INSTRUCTIONS TO FOLLOW: From the data below, copy exactly the lines that lie between the one holding "Click the さらに表示 button" and the one holding "You are a GUI", including both, and nothing more.

DATASET RECORDS:

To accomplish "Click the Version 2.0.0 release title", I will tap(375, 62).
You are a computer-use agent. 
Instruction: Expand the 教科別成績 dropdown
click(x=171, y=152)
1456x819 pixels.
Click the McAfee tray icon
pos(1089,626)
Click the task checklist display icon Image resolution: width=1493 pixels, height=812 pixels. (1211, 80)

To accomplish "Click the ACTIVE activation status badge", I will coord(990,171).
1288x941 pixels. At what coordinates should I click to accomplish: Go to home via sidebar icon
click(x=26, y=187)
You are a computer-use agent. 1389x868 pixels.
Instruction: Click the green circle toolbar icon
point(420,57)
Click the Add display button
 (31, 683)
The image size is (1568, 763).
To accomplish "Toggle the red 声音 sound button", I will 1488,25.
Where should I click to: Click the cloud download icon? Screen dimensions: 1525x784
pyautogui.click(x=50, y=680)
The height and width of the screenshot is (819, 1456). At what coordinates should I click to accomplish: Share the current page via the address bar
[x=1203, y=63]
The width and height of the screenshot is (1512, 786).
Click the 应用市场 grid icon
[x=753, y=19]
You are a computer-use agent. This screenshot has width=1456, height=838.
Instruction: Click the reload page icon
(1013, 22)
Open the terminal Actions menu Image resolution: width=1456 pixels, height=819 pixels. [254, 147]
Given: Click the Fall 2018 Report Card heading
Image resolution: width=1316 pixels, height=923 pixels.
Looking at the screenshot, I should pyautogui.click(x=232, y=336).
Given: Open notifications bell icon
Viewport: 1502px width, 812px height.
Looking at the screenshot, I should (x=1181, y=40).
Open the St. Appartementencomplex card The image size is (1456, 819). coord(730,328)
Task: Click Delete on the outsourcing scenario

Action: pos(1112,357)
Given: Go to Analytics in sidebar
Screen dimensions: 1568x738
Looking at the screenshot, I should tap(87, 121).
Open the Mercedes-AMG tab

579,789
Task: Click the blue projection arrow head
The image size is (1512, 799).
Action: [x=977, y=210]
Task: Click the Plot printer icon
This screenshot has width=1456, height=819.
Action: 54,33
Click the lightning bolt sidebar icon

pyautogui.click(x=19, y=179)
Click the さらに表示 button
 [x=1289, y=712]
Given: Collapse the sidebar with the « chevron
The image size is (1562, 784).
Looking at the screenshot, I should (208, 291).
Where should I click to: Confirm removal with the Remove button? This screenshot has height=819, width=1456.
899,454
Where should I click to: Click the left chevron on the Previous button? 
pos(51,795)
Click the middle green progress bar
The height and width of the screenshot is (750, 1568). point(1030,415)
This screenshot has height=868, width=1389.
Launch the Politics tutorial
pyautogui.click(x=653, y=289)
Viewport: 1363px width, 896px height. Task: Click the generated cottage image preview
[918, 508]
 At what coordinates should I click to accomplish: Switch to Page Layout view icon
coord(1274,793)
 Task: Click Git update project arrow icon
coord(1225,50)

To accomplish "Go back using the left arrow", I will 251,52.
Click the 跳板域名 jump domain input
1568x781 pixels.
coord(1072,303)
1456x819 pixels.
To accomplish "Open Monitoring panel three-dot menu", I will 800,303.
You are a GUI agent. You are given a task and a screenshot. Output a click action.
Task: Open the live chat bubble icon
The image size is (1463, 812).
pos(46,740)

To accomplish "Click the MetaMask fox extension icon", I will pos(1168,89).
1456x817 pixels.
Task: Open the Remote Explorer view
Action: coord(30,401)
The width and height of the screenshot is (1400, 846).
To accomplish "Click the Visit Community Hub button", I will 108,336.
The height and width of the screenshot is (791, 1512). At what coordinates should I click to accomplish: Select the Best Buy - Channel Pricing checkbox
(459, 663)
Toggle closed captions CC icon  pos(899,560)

FINISHED EXERCISE:
Click the さらに表示 button
 [x=1289, y=712]
Given: Collapse the sidebar with the « chevron
The image size is (1562, 784).
Looking at the screenshot, I should (208, 291).
Where should I click to: Confirm removal with the Remove button? This screenshot has height=819, width=1456.
899,454
Where should I click to: Click the left chevron on the Previous button? 
pos(51,795)
Click the middle green progress bar
The height and width of the screenshot is (750, 1568). point(1030,415)
This screenshot has height=868, width=1389.
Launch the Politics tutorial
pyautogui.click(x=653, y=289)
Viewport: 1363px width, 896px height. Task: Click the generated cottage image preview
[918, 508]
 At what coordinates should I click to accomplish: Switch to Page Layout view icon
coord(1274,793)
 Task: Click Git update project arrow icon
coord(1225,50)

To accomplish "Go back using the left arrow", I will 251,52.
Click the 跳板域名 jump domain input
1568x781 pixels.
coord(1072,303)
1456x819 pixels.
To accomplish "Open Monitoring panel three-dot menu", I will 800,303.
You are a GUI agent. You are given a task and a screenshot. Output a click action.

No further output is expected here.